# EXERCISE DETAILS
Reproduce the stretch from "Ribonuclease T (RNase" through "of the substrate." in the passage on ribonuclease T, word for word.

# PASSAGE SHOWN
Available protein structures:
- Pfam: structures / ECOD
- PDB: RCSB PDB; PDBe; PDBj
- PDBsum: structure summary

= Ribonuclease T =

Class of enzymes

Ribonuclease T (RNase T, exonuclease T, exo T) is a ribonuclease enzyme involved in the maturation of transfer RNA and ribosomal RNA in bacteria, as well as in DNA repair pathways. It is a member of the DnaQ family of exonucleases and non-processively acts on the 3' end of single-stranded nucleic acids. RNase T is capable of cleaving both DNA and RNA, with extreme sequence specificity discriminating against cytosine at the 3' end of the substrate.

# MATERIAL PROVIDED
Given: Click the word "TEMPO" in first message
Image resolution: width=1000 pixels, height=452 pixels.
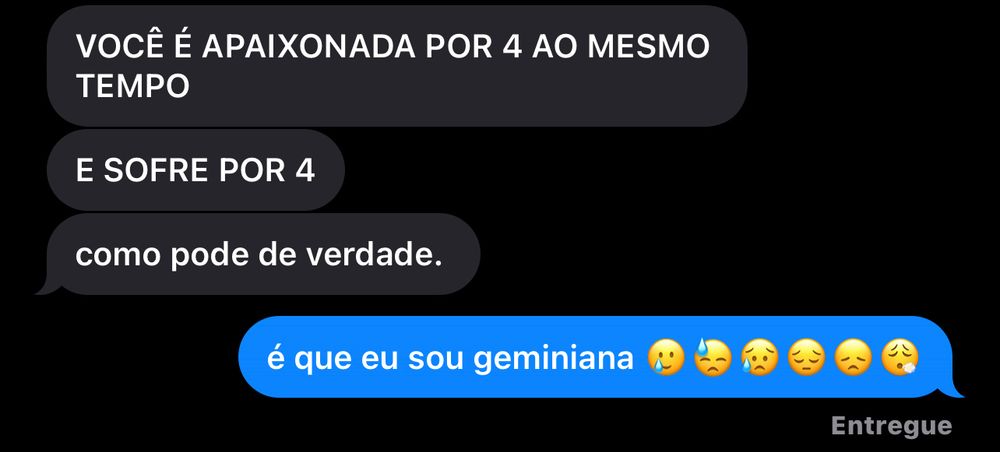Looking at the screenshot, I should 133,85.
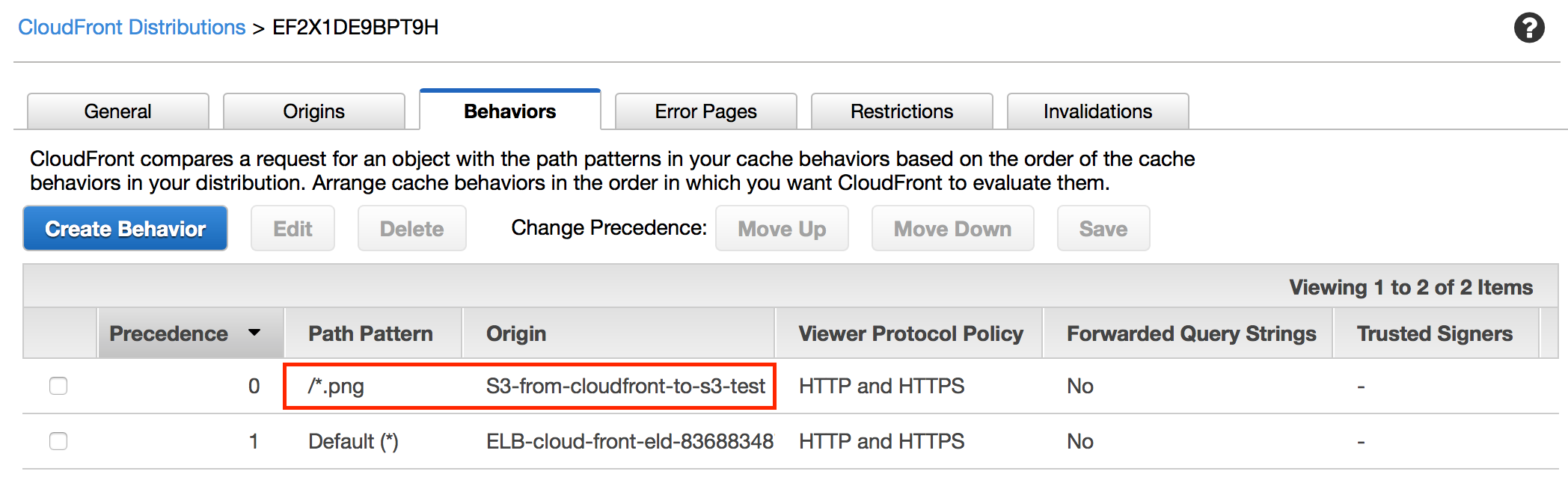Select the /*.png path pattern row
This screenshot has width=1568, height=483.
click(x=337, y=386)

# TASK ANSWER
Ribonuclease T (RNase T, exonuclease T, exo T) is a ribonuclease enzyme involved in the maturation of transfer RNA and ribosomal RNA in bacteria, as well as in DNA repair pathways. It is a member of the DnaQ family of exonucleases and non-processively acts on the 3' end of single-stranded nucleic acids. RNase T is capable of cleaving both DNA and RNA, with extreme sequence specificity discriminating against cytosine at the 3' end of the substrate.